Lyadiny. Epiphany Church. East view with cemetery. June 19, 1998

As for the adjacent Church of the Epiphany, most of its interior art was lost or damaged during the Soviet period. After the fire, restoration work accelerated, as is visible from my photographs. Of special interest is the ceiling of its capacious semicircular porch, painted with a magical starry canopy.

The two churches at Lyadiny had complemented each other perfectly, with the lower silhouette of the “winter” Epiphany Church and its cupolas matched against the daring tower of the Intercession Church. The tall bell tower, with a pitched conical roof over the bell gallery, mediated between the two churches and the cemetery crosses.

Lyadiny. Epiphany Church. Southeast view with cemetery. Foreground: birch scorched by 2013 fire.  August 14, 2014

Today the village of Lyadiny (Gavrilovskaya) survives with a year-round population of approximately 60. Benefiting from a paved road to Kargopol, the village sees more residents in the summer. The local school contains an informative museum on village life.  
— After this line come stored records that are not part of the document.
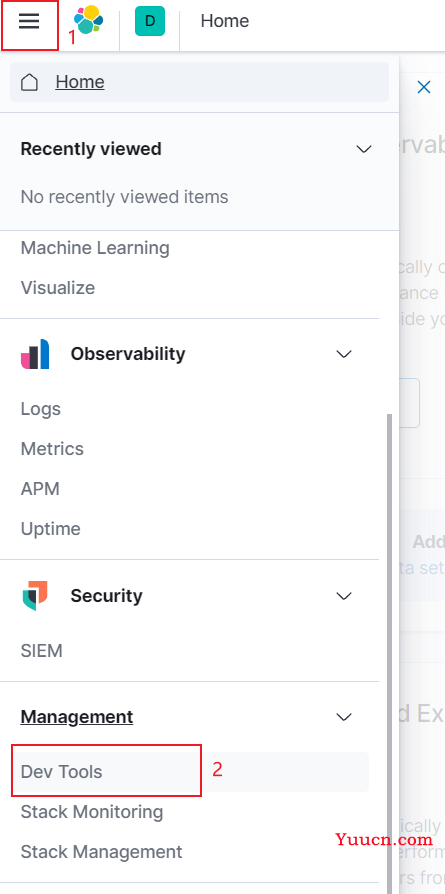The width and height of the screenshot is (445, 894).
Task: Dismiss panel with the blue X icon
Action: pos(424,87)
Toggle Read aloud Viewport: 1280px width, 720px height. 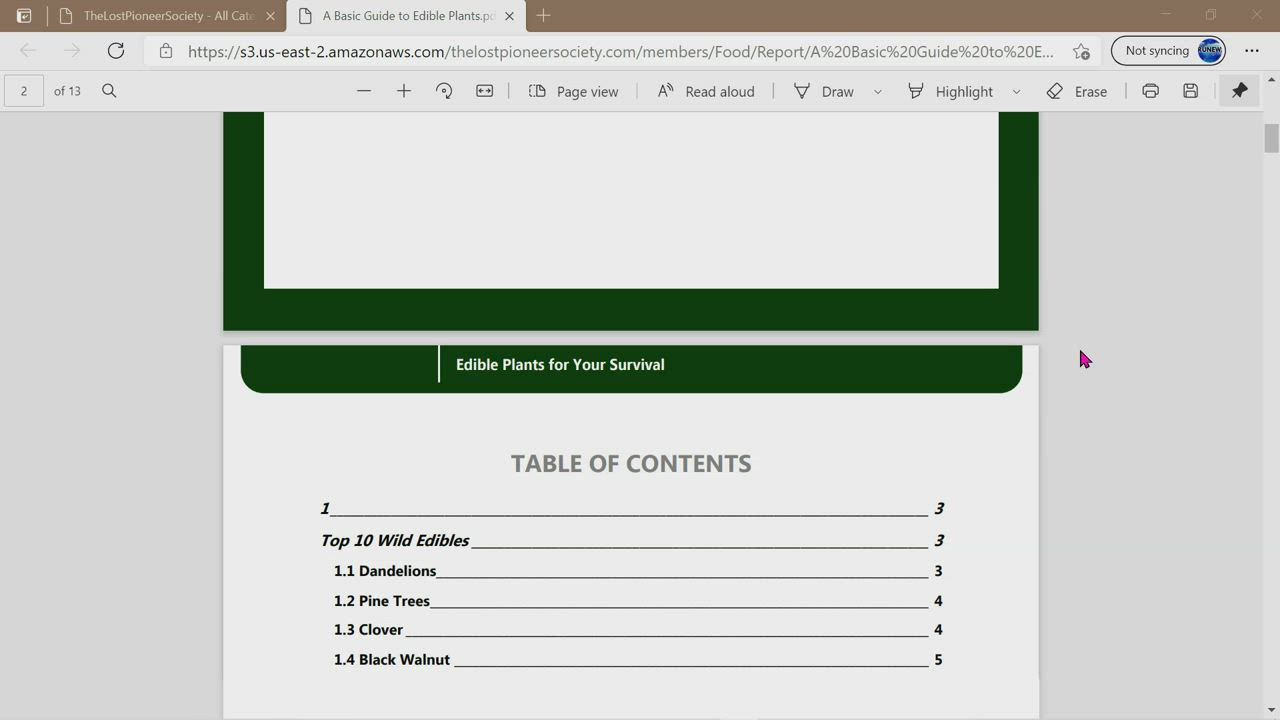(x=705, y=91)
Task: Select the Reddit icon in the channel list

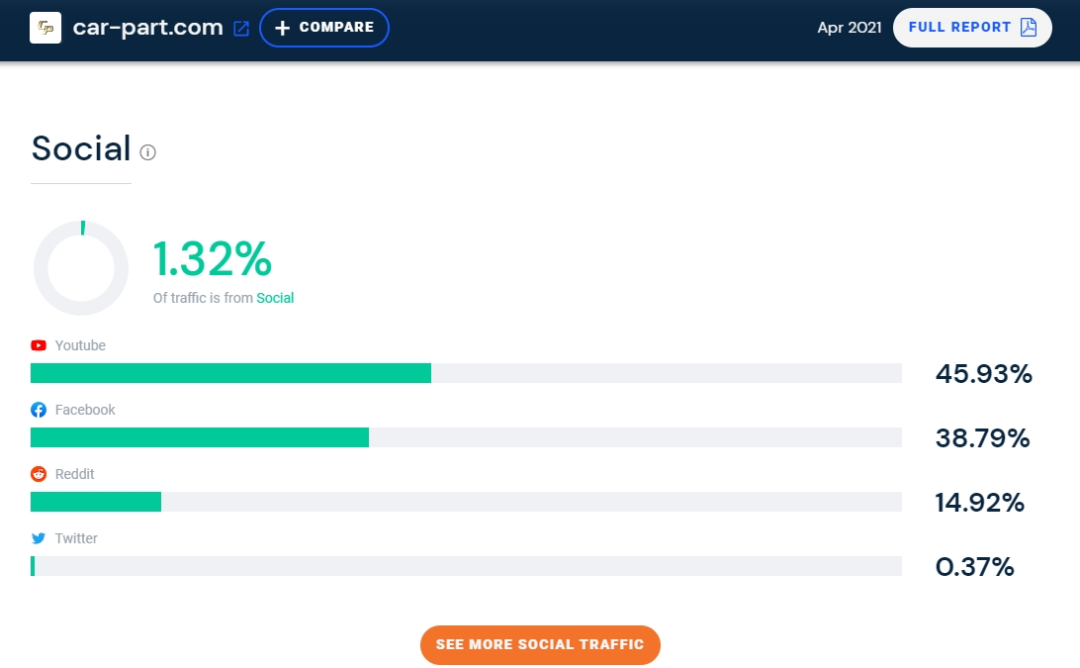Action: pos(38,474)
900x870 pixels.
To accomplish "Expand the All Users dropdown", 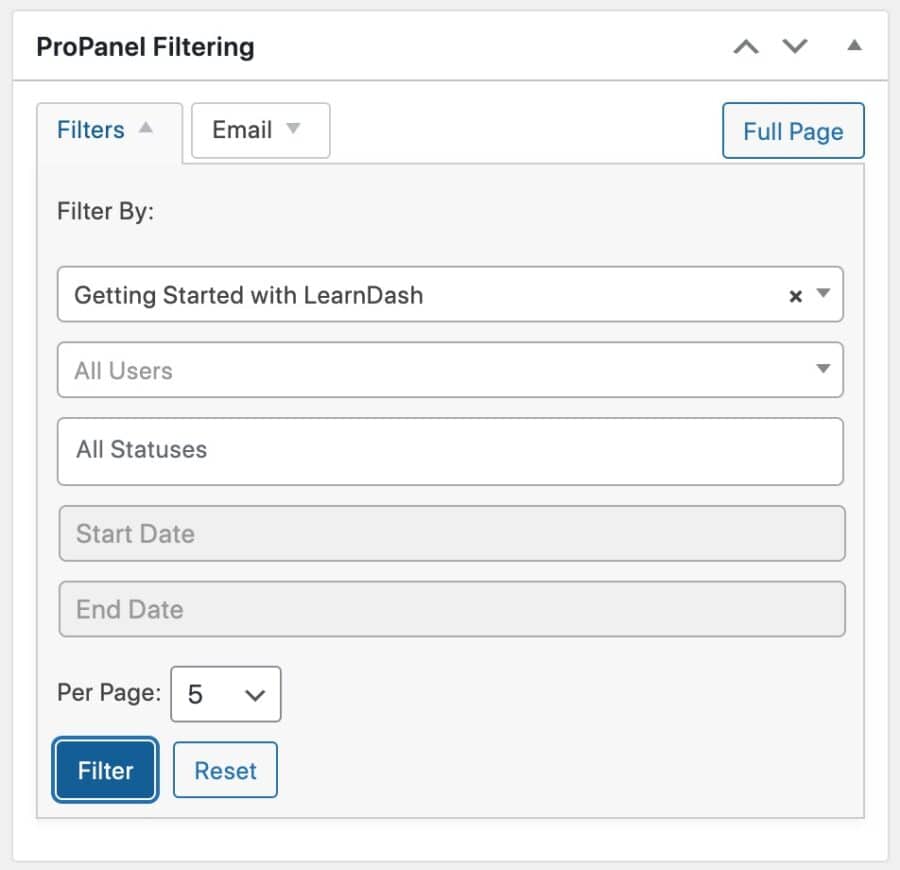I will pos(450,369).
Fominskaya. Chapel of the Miraculous Icon of the Savior after restoration in early 2000s. August 14, 2014

Many of the sturdily crafted wooden houses—some with attached barns—have been abandoned in a pattern of population loss long typical of the northern countryside. Dairy farming is still possible, but life here is challenging. It is to be hoped that Kargopol will continue to support a village that contained a priceless treasure of traditional Russian culture.

Fominskaya. Chapel of the Miraculous Icon of the Savior. Interior with painted ceiling (nebo). June 16, 1998

In the early 20th century, the Russian photographer Sergey Prokudin-Gorsky developed a complex process for color photography. Between 1903 and 1916 he traveled through the Russian Empire and took over 2,000 photographs with the process, which involved three exposures on a glass plate. In August 1918, he left Russia and ultimately resettled in France where he was reunited with a large part of his collection of glass negatives, as well as 13 albums of contact prints. After his death in Paris in 1944, his heirs sold the collection to the Library of Congress. In the early 21st century the Library digitized the Prokudin-Gorsky Collection and made it freely available to the global public. A few Russian websites now have versions of the collection. In 1986 the architectural historian and photographer William Brumfield organized the first exhibit of Prokudin-Gorsky photographs at the Library of Congress. Over a period of work in Russia beginning in 1970, Brumfield has photographed most of the sites visited by Prokudin-Gorsky. This series of articles juxtaposes Prokudin-Gorsky’s views of architectural monuments with photographs taken by Brumfield decades later.